Yeah, I know, most of you guys think of Nick Quarm when you think Brutal Resonance, but don't worry, that's okay, and there's a reason for it. You see, I'm not much of a people person. I just want to listen to the music and write code. When code breaks, it's usually logical (sometimes it seems not though), people... not so much. Nick is much better with people, I'm glad to have him onboard.

Way back in 2002, I started a netzine called Neurozine.com. When I started it out, in my very early twenties, I wanted to make friends with everybody. The labels, the artists, the other netzines, the readers and my writers, and YOU, yes, I would never forget you.

At first, things went well in my quest for making friends. It actually went great for several days, until I wrote my first review with a grading less than 7. Then I started to notice something was a bit smelly. I've always been told by everyone involved in some way that "we do it for the scene"... is that so?

Reviews are a funny thing. It's one person's personal opinions based on taste, experience and culture. Still, I always hear that a review should be unbiased. How can one's opinion be that? How could you write a review without adding personal opinions in a review? Is not a review just a bunch of words describing an opinion? If not, I guess it's writing an instruction sheet.
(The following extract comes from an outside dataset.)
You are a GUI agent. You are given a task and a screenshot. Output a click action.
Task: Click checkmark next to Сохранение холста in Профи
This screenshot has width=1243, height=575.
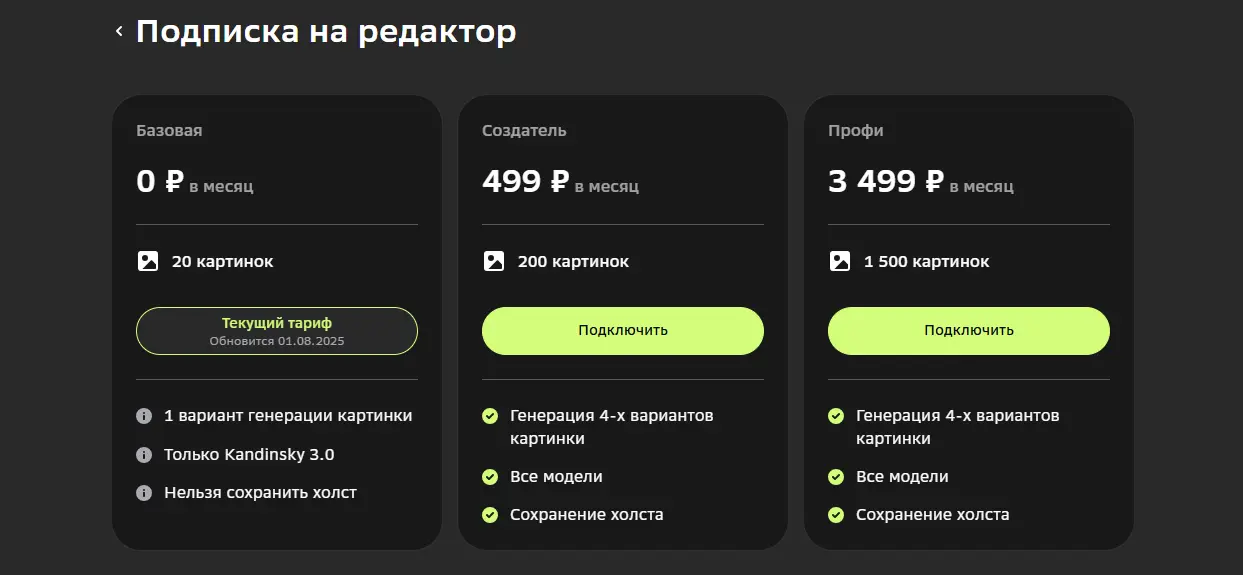coord(836,515)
All your complaints about the site end up in my mailbox, and I read them all. If one person complain about Brutal Resonance, I really don't care that much. If a couple of people complain about the same thing, I start notice. If a bunch of people are complaining, well, then I better get my ass out of the wagon and do something about it.

For me, it's not that far from reviews. If one reviewer think the albums sucks, well, why care? If all the magazines out there say the same thing, perhaps it's time to rethink your strategy. Failure is a part of learning, so perhaps making it your soul quest to flame forums on fake accounts is not the right way to go? I'm sure nice grades are awesome, I love when I get good response on the stuff I do, of course, we are human. But is not a honest review worth even more? Perhaps only sending promotional material to the magazines that always give you good grades is not the way to go? It might offers a change to look upon your work with different eyes, and might stop you from being baffled when your customers don't come back for the second release?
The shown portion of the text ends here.